£80,000 grant to unlock secrets of Isambard Kingdom Brunel
Press release issued: 19 June 2003
Researchers investigating the life of one of the greatest Victorian engineers, Isambard Kingdom Brunel, will gain a boost thanks to a £83,000 grant to Bristol University from the Arts and Humanities Research Board.
The University Library holds the world's largest collection of private papers connected with Brunel, which have been brought together over the last 50 years by both donations and purchases. However, due to the size of the archive, estimated at over 30,000 pages, it has been very difficult for scholars to use without assistance from Library staff.
The grant, awarded to a team led by the Department of Archaeology, will enable much of the collection to be digitised, catalogued in greater detail, and made available on the Internet so that it can be consulted by researchers around the world.

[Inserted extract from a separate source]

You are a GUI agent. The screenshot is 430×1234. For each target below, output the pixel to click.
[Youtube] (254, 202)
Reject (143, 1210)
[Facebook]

Brunel had a very close connection with Bristol, as the designer of the Clifton Suspension Bridge, the SS Great Britain, the Great Western Railway, and many other great engineering projects. He was narrowly beaten into second place by Winston Churchill in the recent BBC Great Britons poll.
The archive contains vital information about his works and ideas, and it is hoped that by making it more accessible, his achievements can be more readily appreciated.
The digitisation will employ the most advanced technology which has been developed through the University's Institute of Learning and Research Technology. The Department of Civil Engineering is also involved in advising on the technical aspects of Brunel's work.
Dr Mark Horton, the project leader, said: "Improving access to this important resource will enable researchers to better understand Brunel's achievements. For example, it will allow scholars to locate and document on the ground what is actually left of Brunel's work, and so protect it from modern development.
"The Great Western Railway, ending in the Bristol Docks, and the SS Great Britain are already on the tentative list of World Heritage sites, and I hope that this academic research will help to make the case that Bristol's Brunel heritage should be recognised as part of the world's heritage."
Hannah Lowery, Archivist in the Library's Special Collections Department, said: "We are delighted to receive this grant. The Brunel Collection is of great importance and with this money we can make it more accessible, and also ensure that it is cared for in the best possible way. Digitisation will ensure that fragile paper is handled less, and so lasts longer."
The grant is timely given that the 200th anniversary of Brunel's birth occurs in 2006 and celebrations will be taking place in the city of Bristol.
The AHRB funds research and postgraduate study within the UK's higher education institutions (HEIs) and provides funding for museums, galleries and collections based in, or attached to, HEIs in England. It supports research within a huge subject domain, from history, modern languages and literature, to music and the creative and performing arts.